## [AIM OF THE EXERCISE]
Scan the records for the string "agent"; copy each line where it occurs.

*** THE DATA ***

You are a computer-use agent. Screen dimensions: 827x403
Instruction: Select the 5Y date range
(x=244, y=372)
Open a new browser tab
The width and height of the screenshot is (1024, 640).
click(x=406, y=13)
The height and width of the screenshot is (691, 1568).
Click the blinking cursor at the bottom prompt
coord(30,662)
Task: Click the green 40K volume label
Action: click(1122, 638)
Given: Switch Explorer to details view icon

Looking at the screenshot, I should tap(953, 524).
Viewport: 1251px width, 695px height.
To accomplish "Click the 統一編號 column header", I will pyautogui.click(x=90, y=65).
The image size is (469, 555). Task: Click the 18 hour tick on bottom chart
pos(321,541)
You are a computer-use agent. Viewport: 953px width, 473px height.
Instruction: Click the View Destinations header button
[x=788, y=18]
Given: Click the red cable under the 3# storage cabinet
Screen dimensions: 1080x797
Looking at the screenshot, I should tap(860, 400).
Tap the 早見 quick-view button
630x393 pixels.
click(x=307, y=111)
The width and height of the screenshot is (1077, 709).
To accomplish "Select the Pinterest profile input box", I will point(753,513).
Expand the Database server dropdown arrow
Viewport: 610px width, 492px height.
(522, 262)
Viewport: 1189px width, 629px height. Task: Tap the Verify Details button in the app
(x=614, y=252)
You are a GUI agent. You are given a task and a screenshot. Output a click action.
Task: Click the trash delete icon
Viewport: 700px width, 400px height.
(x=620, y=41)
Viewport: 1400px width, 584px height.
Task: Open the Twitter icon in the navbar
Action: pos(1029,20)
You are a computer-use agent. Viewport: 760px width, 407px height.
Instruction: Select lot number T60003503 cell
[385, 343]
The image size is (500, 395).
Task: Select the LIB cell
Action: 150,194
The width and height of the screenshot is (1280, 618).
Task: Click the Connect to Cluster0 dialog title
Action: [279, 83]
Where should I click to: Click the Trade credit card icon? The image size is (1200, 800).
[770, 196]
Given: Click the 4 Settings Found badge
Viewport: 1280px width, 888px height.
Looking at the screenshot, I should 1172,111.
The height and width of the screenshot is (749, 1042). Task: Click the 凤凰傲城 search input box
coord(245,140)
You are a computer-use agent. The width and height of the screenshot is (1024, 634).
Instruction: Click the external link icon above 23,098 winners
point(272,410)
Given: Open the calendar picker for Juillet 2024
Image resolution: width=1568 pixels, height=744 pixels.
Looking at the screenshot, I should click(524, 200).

*** End of THE DATA ***

## [EXERCISE ANSWER]
You are a computer-use agent. Screen dimensions: 827x403
You are a computer-use agent. Viewport: 953px width, 473px height.
You are a GUI agent. You are given a task and a screenshot. Output a click action.
You are a computer-use agent. Viewport: 760px width, 407px height.
You are a computer-use agent. The width and height of the screenshot is (1024, 634).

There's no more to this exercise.